PostGIS exposes spatial operators as standard SQL functions. By importing your Natural Earth layers (e.g., countries, rivers, and cities tables) into PostGIS, you can execute spatial queries directly inside the database engine:

Area Calculations (ST_Area)

Calculates the polygon area. If using GEOMETRY, it outputs the value in projection units; if using GEOGRAPHY, it outputs the value in square meters:

-- Calculate area of South Asian countries in square kilometers
SELECT 
    name, 
    ST_Area(geom) / 1000000.0 AS area_sqkm 
FROM countries
WHERE subregion = 'Southern Asia';

Proximity Analysis (ST_Distance)

Calculates the shortest distance separating two features. By casting geometry (geom) to the geography type, we get accurate geodesic distances in meters:

-- Find the distance in meters between Kathmandu and the Ganges river segment
SELECT 
    c.name AS city_name, 
    r.name AS river_name, 
    ST_Distance(c.geom::geography, r.geom::geography) AS distance_meters
FROM cities c, rivers r
WHERE c.name = 'Kathmandu' AND r.name = 'Ganges';

Spatial Containment (ST_Contains / ST_Within)

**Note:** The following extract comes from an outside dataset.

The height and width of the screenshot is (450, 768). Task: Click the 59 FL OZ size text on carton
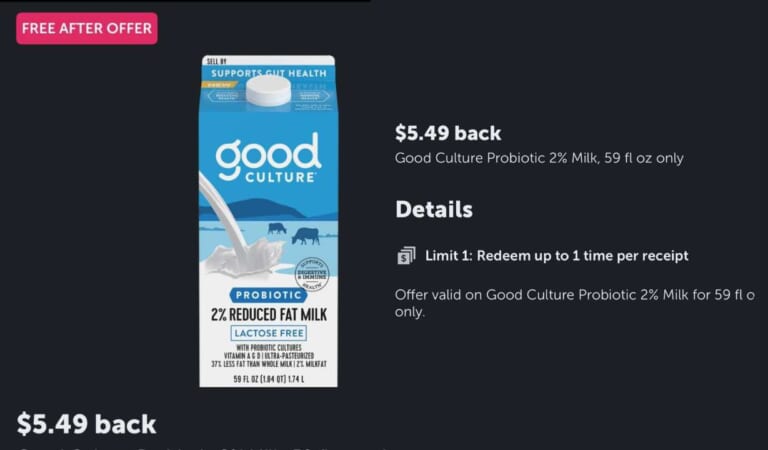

Checks if a target geometry contains or is within another geometry (evaluates to true/false):

-- List all populated places (cities) located within the boundary of Nepal
SELECT 
    c.name AS city_name, 
    c.pop_max AS max_population
FROM cities c, countries co
WHERE co.name = 'Nepal' 
  AND ST_Contains(co.geom, c.geom)
ORDER BY c.pop_max DESC;

Buffering & Intersections (ST_Buffer)

Generates a buffer around geometries at a specified metric distance:

-- Generate a 10km buffer corridor around major continental rivers
SELECT 
    name, 
    ST_Buffer(geom::geography, 10000)::geometry AS buffer_geom 
FROM rivers
WHERE scalerank <= 2;

4. Managing PostGIS Connections and Data in QGIS

Once the database is running inside Docker, QGIS provides integrated tools to browse, query, and edit PostGIS tables.

Connecting QGIS to the Database:

  1. In the QGIS Browser Panel, right-click PostgreSQL and select New Connection....

  2. Set the connection parameters:

  3. Name: WECS PostGIS Database
  4. Host: localhost
  5. Port: 5432
  6. Database: hydrology_db
  7. Authentication: Select Basic tab and enter Username wecs_user and Password securepassword123.

  8. Click Test Connection to verify database access. Once connected, click OK.

  9. The connection is now listed under PostgreSQL in the Browser Panel.

Importing Vector Layers to PostGIS:

To upload your Natural Earth vector layers into the database for SQL analysis:

  1. Go to Database > DB Manager... in the menu bar.

  2. Expand PostgreSQL in the left panel and double-click the WECS PostGIS Database connection.

  3. Click the Import Layer/File (down arrow) icon in the DB Manager toolbar.

  4. Set the parameters:

  5. Input Layer: Select the loaded vector layer you wish to upload (e.g., ne_10m_rivers_lake_centerlines).
  6. Schema: Select public.
  7. Table: Enter a clean, lowercase name (e.g., rivers).
  8. Options: Check the boxes to Create spatial index (for GIST indexing), Convert field names to lowercase, and Replace destination table if exists (if re-importing).

  9. Click OK to run the upload. Verify that the table appears under your database schema in the DB Manager and Browser lists.

Running SQL Queries via DB Manager:

  1. Expand the PostgreSQL listing in the DB Manager and select your database connection.

  2. Click the SQL Window icon (a tablet with an SQL brush, or press F2).

  3. Write your spatial SQL query (e.g., combining buffers and attribute selections):

    -- Find the total length of major rivers in kilometers grouped by class
    SELECT 
        featurecla, 
        COUNT(*) as segment_count,
        SUM(ST_Length(geom) / 1000.0) AS total_length_km
    FROM rivers
    GROUP BY featurecla;
    

  4. Click Execute (F5) to view the results as a text table.

  5. Check the box to Load as new layer. Select the geometry column (usually geom) and click Load. QGIS will immediately render the SQL results as a live vector layer on the Map Canvas.